# 2001 Airfix What If...



## miniature sun (May 1, 2005)

Whilst looking through the wealth of 2001 imagery I came across the paintings by Robert McCall ( Hey...wasn't he the Equaliser??)
Anyway one caught my eye and got me thinking how Airfix made the Orion shuttle but never did any other kits from the movie despite having a decent range of real space kits.
A little work in Paint came up with this what if....

The original...











The what if...


----------



## lunadude (Oct 21, 2006)

:thumbsup::thumbsup::thumbsup::thumbsup:

I'd buy one!


----------



## scotpens (Sep 6, 2003)

That would have been a nice kit . . . assuming the spacesuits and hardware were accurate, unlike Airfix's near-caricature of the _Orion_.

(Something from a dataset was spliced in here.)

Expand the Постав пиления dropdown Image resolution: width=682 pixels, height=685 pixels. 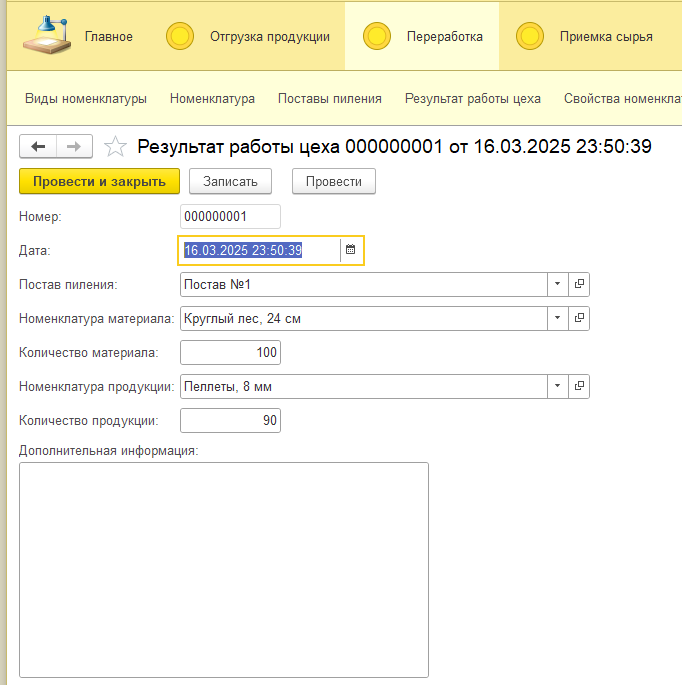[557, 284]
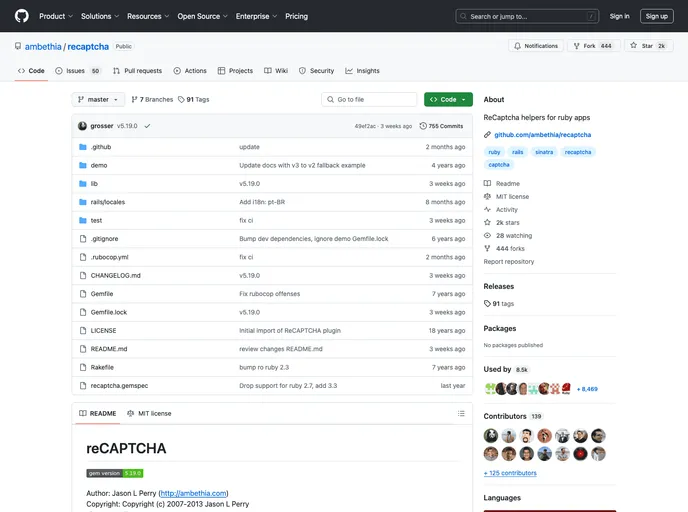The image size is (688, 512).
Task: Open the README outline list icon
Action: [460, 413]
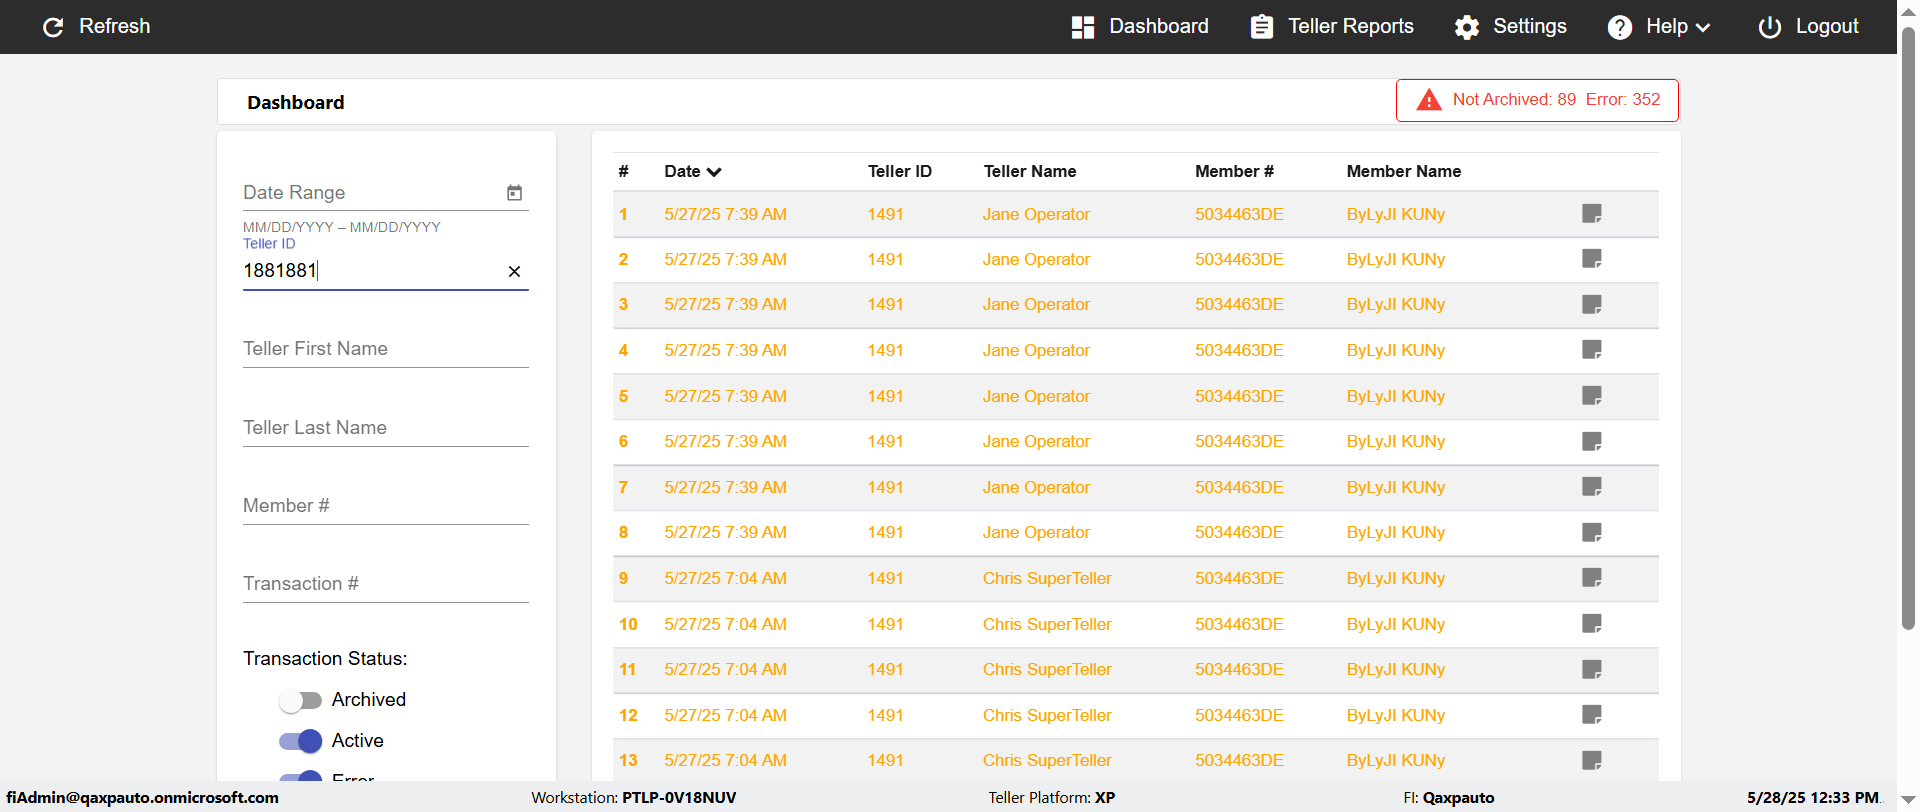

Suggestions: The fake box art should mention the movie title, and perhaps a few pertinent details such as:

• Contains Parts to Build (x number) Complete Astronaut Figures
• Includes Lunar Diorama Base
• Aries 1B Lunar Shuttle Not Included!


----------



## miniature sun (May 1, 2005)

scotpens said:


> That would have been a nice kit . . . assuming the spacesuits and hardware were accurate, unlike Airfix's near-caricature of the _Orion_.
> 
> Suggestions: The fake box art should mention the movie title, and perhaps a few pertinent details such as:
> 
> ...


Actually the Airfix Orion is not a bad kit and is fairly accurate provided you can find it with the original Pan Am decals. I guess those awful multicolored ones in the later kits were due to licensing issues. Also interesting is that as far as I'm aware the movie was never mentioned on the original issue box.


----------



## miniature sun (May 1, 2005)

Here's the original Orion artwork...











Here's the article I found it at...

http://www.sworld.com.au/steven/models/orion/index.html


----------



## Dave Hussey (Nov 20, 1998)

Doesn't the Airfix kit also include the Pan AM decals?

Huzz


----------



## Carson Dyle (May 7, 2003)

miniature sun said:


> Actually the Airfix Orion is not a bad kit and is fairly accurate provided you can find it with the original Pan Am decals.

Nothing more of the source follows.